비 / Rain

(English Translation is below)

_비_

비가 다시 왔다. 늦잠을 잤는데 오늘 아침에 정신없이 급히 나사거 집에서 우산을 잊어 버리고 왔다.

친구에게 빌리려고 했지만 아무도 연락을 안 받았다. 어쩔 수 없이 학교 근처에 있는 커피숍 안에서 비가 멈풀 때까지 기다릴 수밖에 없었다.

들어가자마자 주문하였다. 커피를 마시지 않아서 핫초코를 주문하였다.

핫초코를 천천히 홀짝이는 동안 오래 전에 산 소설 책을 식탁 위에 놓았다.

조록조록 빗소리를 들으면서 끝까지 그 책을 읽었다.

끝낸 후에 비는 아직도 멈추지 않았다. 커피숍 창문 밖에 하늘을 바라보니 어렸을 때 추억이 문득 떠올았다.

그 때는 오늘처럼 우산이 없고 친구와 집에 돌아갔다. 빨리 가려고 했는데 친구는 천천하고 태연히 걸었다.

사실은 좀 귀찮았는데 그 친구는 ‘매일 하늘 밑에 사니까 왜 이렇게 비가 무섭니?’라고 물어봤다. 그 후에 우리는 비놀이를 같이 하였다.

그 추억 때문에 가슴이 따뜻하게 되었다.

비는 아직 멈추지 않더라도 초코값을 내고 집에 돌아갔다.

좀 젖어도 가슴속에 어린 힘이 가득하게 되었다…

 

_Rain_

Here came again the rain. I went to bed quite late last night so this morning I was hurried to come out and just left my umbrella at home.

I tried to contact my friends. Just wanting to borrow their umbrella but no one answered my call. In the end, I could only wait in the cafe nearby the school until the rain stops.

Right after I entered the cafe, I made an order. And because I don’t like drinking coffee, I ended up just order a cup of hot chocolate. While slowly sipping my hot choco, I put the novel I bought long time ago but didn’t get any chance to finish it.

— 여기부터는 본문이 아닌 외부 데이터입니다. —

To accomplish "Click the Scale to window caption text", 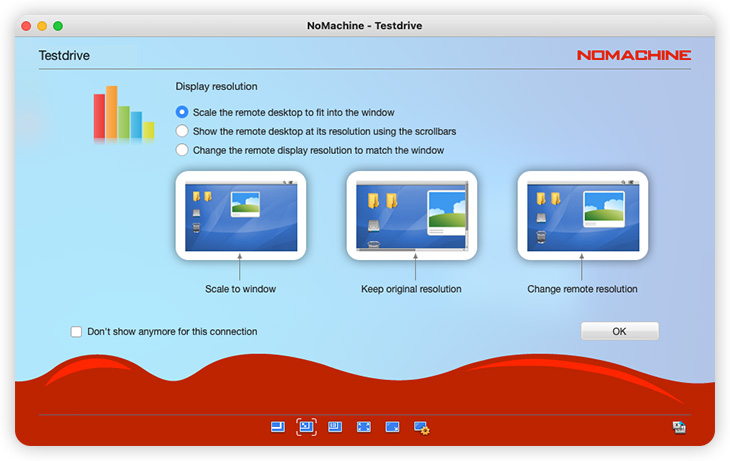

I finished reading the whole book while listening to the rain drop sound.

Well, I already finished my book, yet it’s still raining outside. I looked out of the cafe window, saw the sky and then one memory from the past just popped up in my head.

It was a rainy day without umbrella like today. One different thing was that I was on the way back home with my friend. I would like to arrive home as fast as possible but my friend just walked slowly and calmly.

I got to be a bit annoyed but then my friend suddenly said that, ‘Everyday you live your life under this big sky. How come you get to be afraid of the rain this much?’

After that, we ended up playing under the rain together like little kids.

Only by thinking of that moment, it helped warming up my heart.

Though it’s still raining outside, I just paid for my hot choco and walked back home.

Getting a bit wet, but deep inside my heart, it’s full of that power.

The power of youth.

 


Well, I supposed to come up with travel entry. But this is the assignment my Korean teacher gave us to do in class last week.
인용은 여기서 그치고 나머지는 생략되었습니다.